- Developer: Apache Software Foundation
- Written in: Java
- License: Apache License 2.0
- Website: apache.org/jelly

= Apache Jelly =

Java and XML based scripting and processing engine

Apache Jelly is a Java and XML based scripting and processing engine for turning XML into executable code. Jelly is a component of Apache Commons.

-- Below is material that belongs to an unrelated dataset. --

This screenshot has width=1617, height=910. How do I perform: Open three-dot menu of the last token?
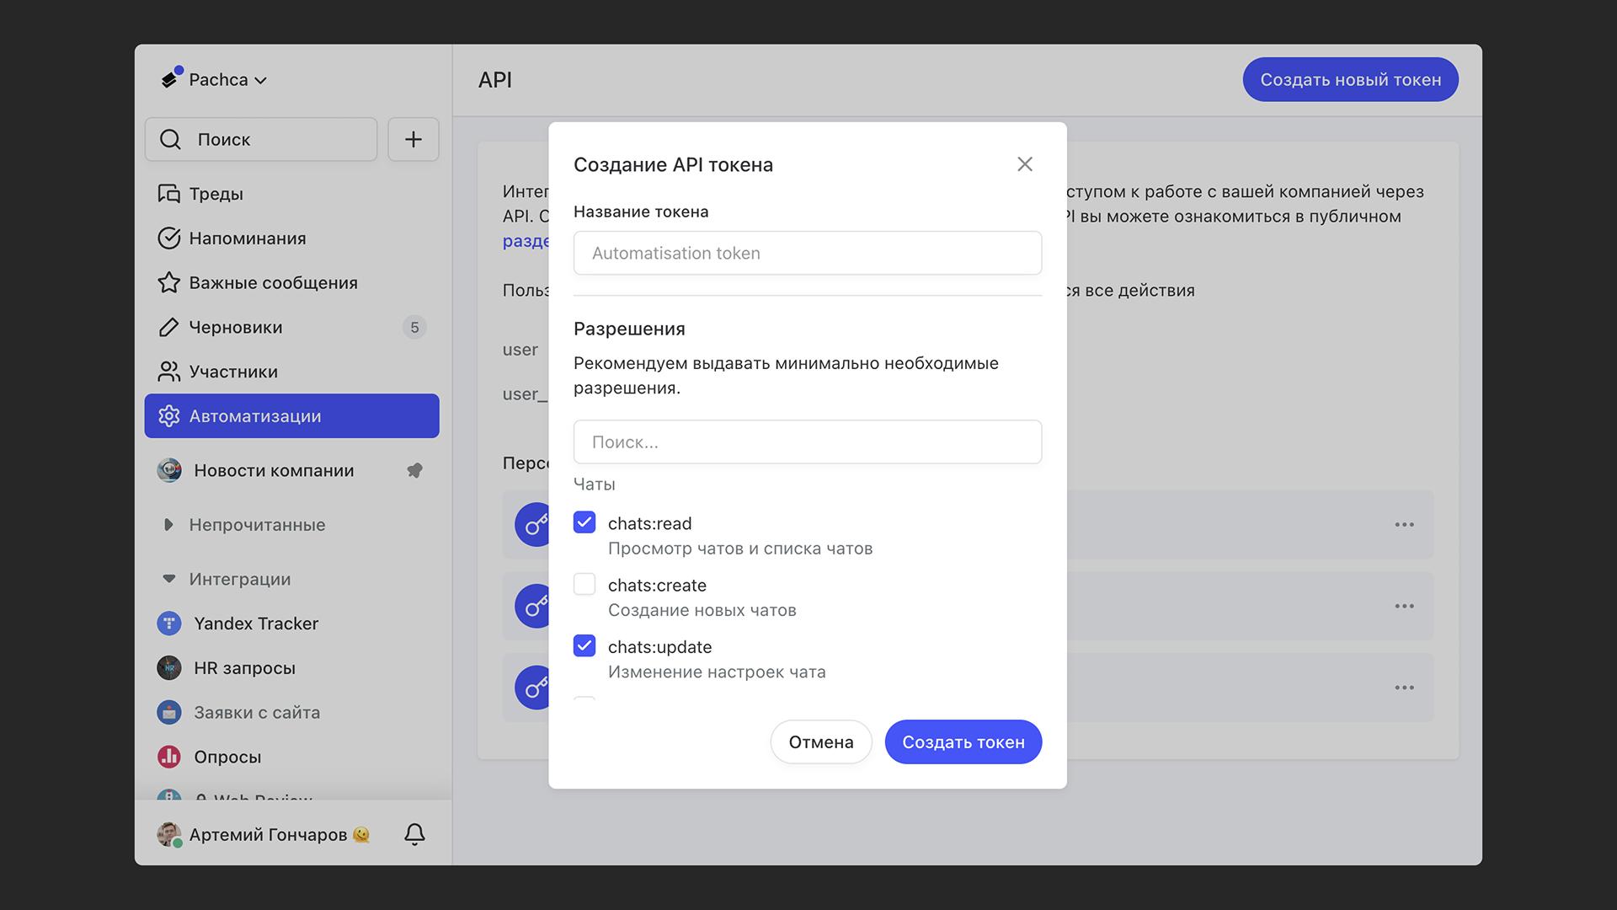click(x=1404, y=688)
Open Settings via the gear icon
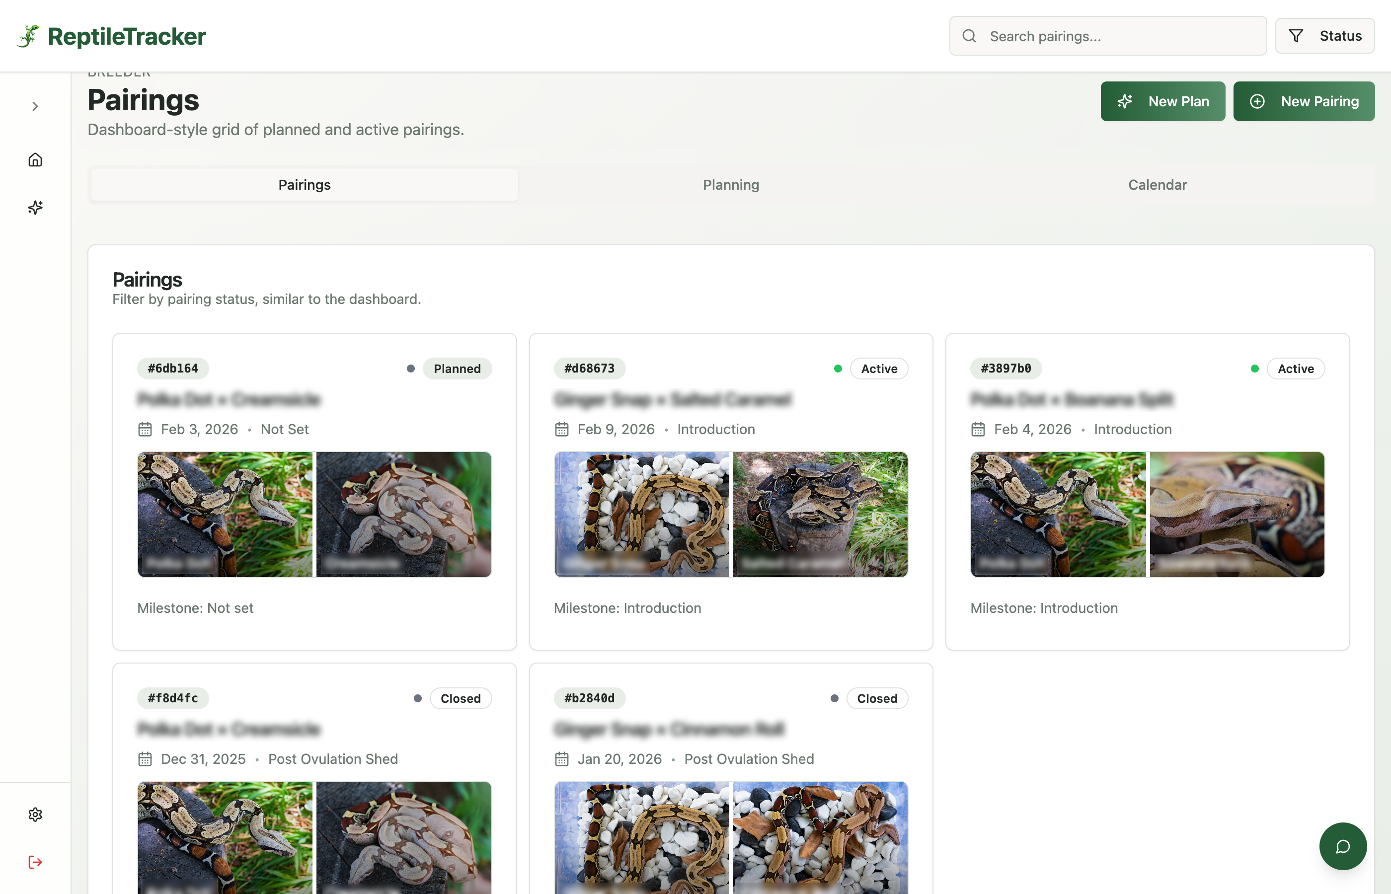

Custom XML languages are commonly created to perform some kind of processing action. Jelly is intended to provide a simple XML based processing engine that can be extended to support various custom actions.

== Usage ==
CA Project and Portfolio Management, or CA PPM, formerly known as CA Clarity PPM or just Clarity, is a product of Broadcom. CA PPM uses an extended version of the Jelly tag-language as an automation and integration scripting language in its Process Management engine. CA PPM implementation of Jelly is called GEL (Generic Execution Language) and encompasses a new custom tag library that allows easier connection to CA PPM via its XML Open Gateway (XOG). The following example shows how CA PPM implements the classical "Hello World" application.

<gel:script xmlns:j="jelly:core" xmlns:gel="jelly:com.niku.union.gel.GELTagLibrary">
  <j:forEach indexVar="i" begin="1" end="3">
    <gel:out>Hello World ${i}!</gel:out>
  </j:forEach>
</gel:script>

Jelly is also used by the ServiceNow platform, which uses Jelly tag-language for scripting the UI, and by the Jenkins continuous integration server, which uses Jelly to allow plugins to extend its UI.